The Public Defender of Rights

Protection of Persons Restricted in their Freedom

Planning and Course of Visits

The Defender approves a plan to what type (types) of a facility he will perform systematic visits within a certain period. The plan is compiled and specific facilities selected based on, for example, earlier practice of the Defender, information acquired from the public or persons placed in facilities, or on the basis of the outcome of activities of other control mechanisms. If a selected type of a facility so allows, when selecting specific facilities, the Defender also takes into account various promoters, the location of facilities (across the whole territory of the CR), different sizes of facilities and so on so that the findings give the most comprehensive picture possible about the situation in the given type of a facility.

The plan is usually prepared for a year; however, other facilities whose visitation is justified by a contemporary significant event are added to the plan on an ad hoc basis. Significant events include, for example, legislative changes or information constituting a justified suspicion that ill-treatment may be taking place in the given facility.  

Procedurally, a systematic visit may be divided in three phases: preparation of the visit, execution of the visit and the processing of acquired information resulting in the issuance of a report on the visit to the facility. 


During the preparation of a visit, information about the given type of a facility is gathered, with respect to legislation, be it national or international, including non-binding recommendations, declarations, non-legal standards, judicial decisions of the European Court of Human Rights, or internal rules issued by the relevant department. After the acquired information has been processed, the methodology of the visit itself is prepared. The methodology is divided up into basic areas and goals that the visit should cover (e.g. free movement, dignity, privacy, autonomy of will, health care, cultural and social needs, right to make a complaint etc.). A set of questions is drawn up in respect of each area, to be put to the staff of the facility and to the persons confined in the facility. 

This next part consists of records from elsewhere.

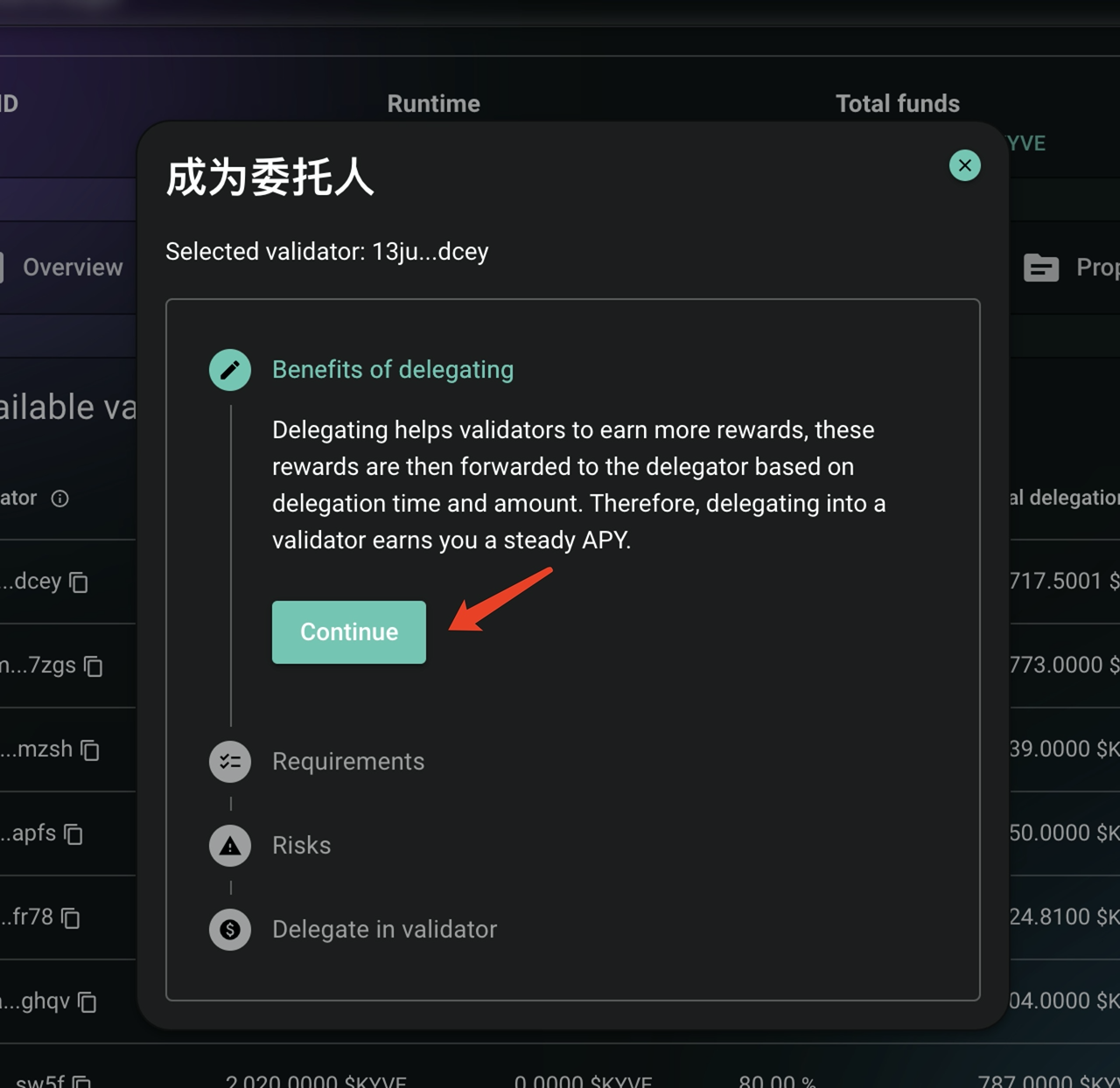Show validator column info tooltip icon

(60, 499)
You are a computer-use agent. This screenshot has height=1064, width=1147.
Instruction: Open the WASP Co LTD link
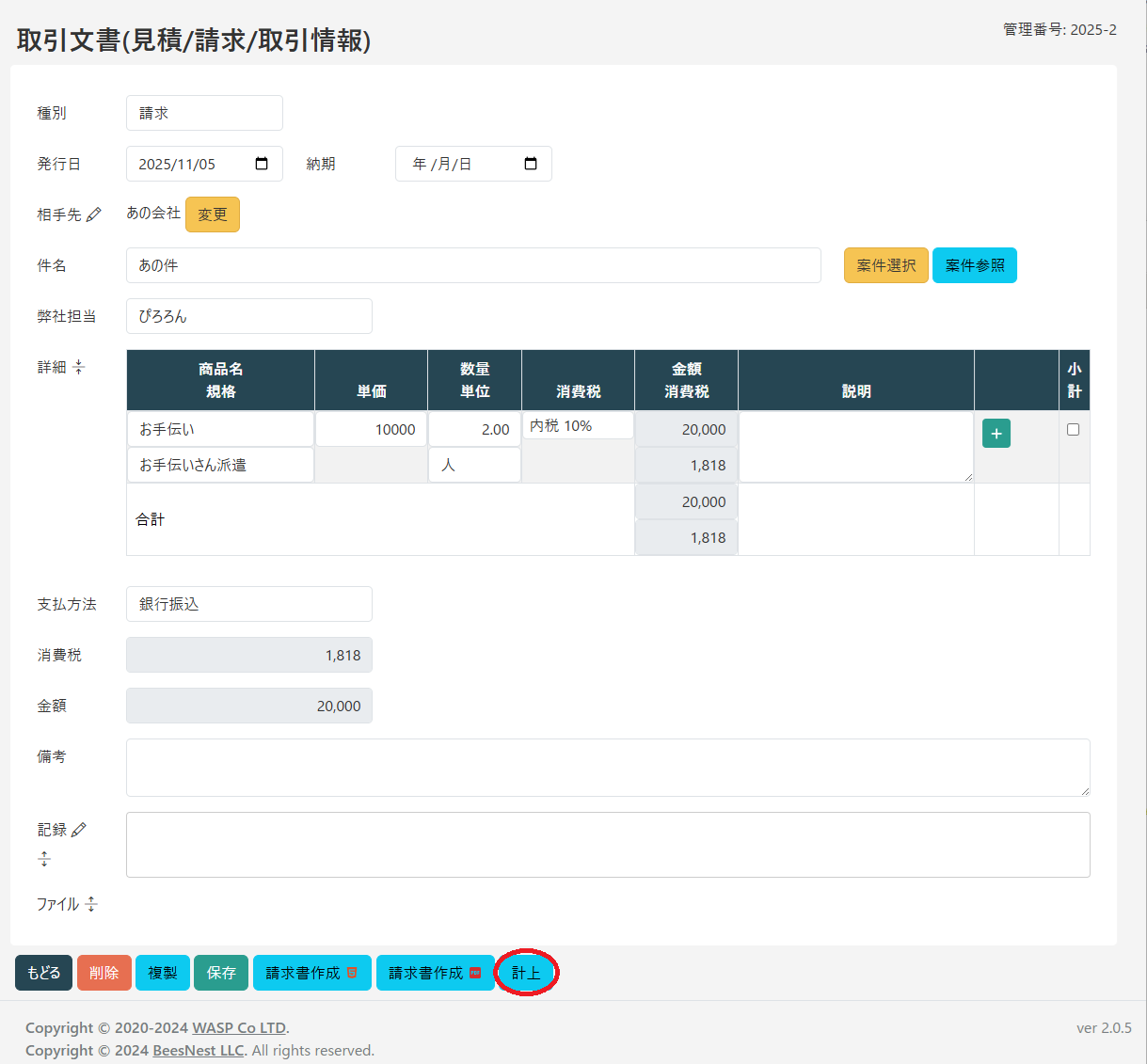(x=239, y=1027)
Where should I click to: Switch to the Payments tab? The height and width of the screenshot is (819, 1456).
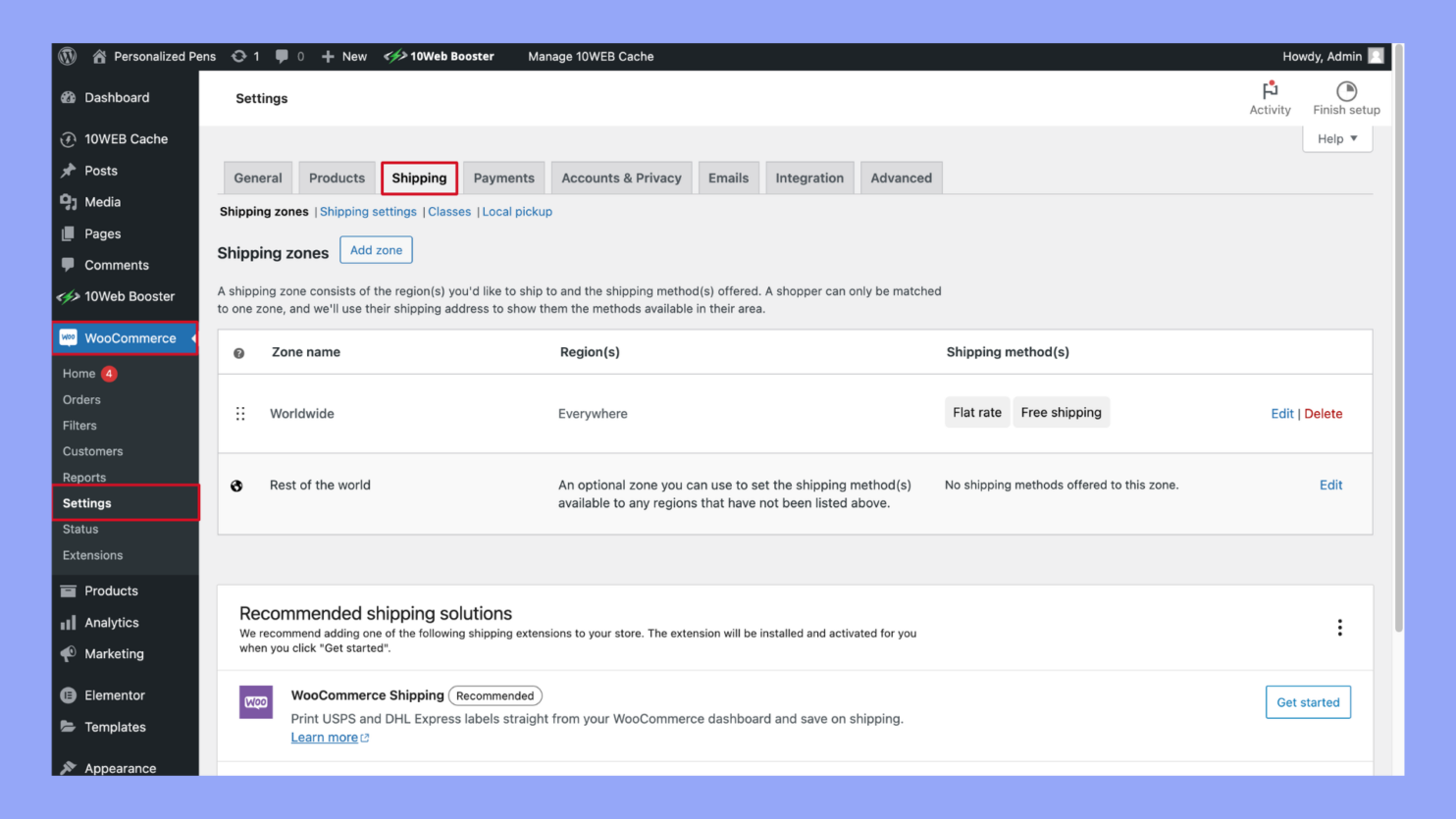point(503,178)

Visits are performed unannounced, and if the head of a facility is not present, he or she is notified of the start of the visit by phone. If a visit is being made to a facility which has not come into contact with the Defender yet, it has proven effective to notify the facility of the unannounced visit by presenting a personal letter of the Defender at the beginning of the visit. In a letter to the director or the head of a facility, the Defender explains what his task is, how the visit will proceed, what its outcome will be etc.

Course of visits

The course of a visit depends on the size and the division of a facility. Visits last between one and three days and involve three to five employees of the Office, and sometimes the Defender himself. Visits to, for example, police cells take place also early in the morning or late at night. Experts in the given areas (e.g. a doctor, a nurse, a special pedagogue, an inspector of the quality of social services and so no) are invited to participate on an ad hoc basis. During a visit, the employees of the Office have the right to enter all areas, the right to speak with anyone privately, the right to examine all files (including medical files, on the basis of the provision of Sec 67b (10) (n) of Act No. 20/1966 Coll., on Care of People’s Health) and make extracts and copies.

After arriving at a facility, a quick initial interview with the head of a facility takes place. Following that, employees of the Office conduct a survey of the facility and take photographs as soon as possible. During the survey, informal contact with confined persons is established depending on circumstances. During the visit, attention is paid to how well the facility is equipped, to the degree of privacy afforded to persons (privacy related to accommodation in rooms as well as privacy during performance of personal hygiene and other needs), whether the facility is fitted with certain specific structural elements (such as metal bars) or audiovisual equipment, whether there are any visible elements that could potentially limit the personal freedom of confined persons (such as round door knobs, disabled access on the premises in the case of persons with disability), the level of hygiene and so on. Additionally, it is also important to observe what condition the confined persons are in and what activities are being performed by the staff. 

Further, the visit involves examining files (personal files of clients, social files, medical records, entries recorded by staff in shift reports, the internal rules and rules governing stays, etc.) and interviewing facility staff who participate in the running of the specific facility (the management, members of the Prison Service, social workers, doctors and other medical personnel, direct care workers, chaplains etc.). Interviews are conducted with persons limited in their freedom (prisoners, clients in social services, patients etc.), on the basis of selection by employees of the Office. The original method of drawing lots was soon abandoned in favour of selection according to certain critical moments, which can be evaluated on the basis of observance, previous examination of files or informal claims. This process ensures that interviews are conducted with all groups of confined persons in order to be able to respond flexibly even to an informal internal structure. It has been also proven effective to verify facts learnt during the examination of files by means of a few interviews to acquire facts that are supported by multiple sources. If circumstances so allow (health condition of persons), interviews take place without the presence of other persons.

Before the visit is completed, preliminary findings of employees of the Office are discussed in some cases with the head of the facility and information acquired during the visit is specified with an aim to reproach the facility for possible maladministration which is so serious that it must be addressed before the Defender’s report is delivered.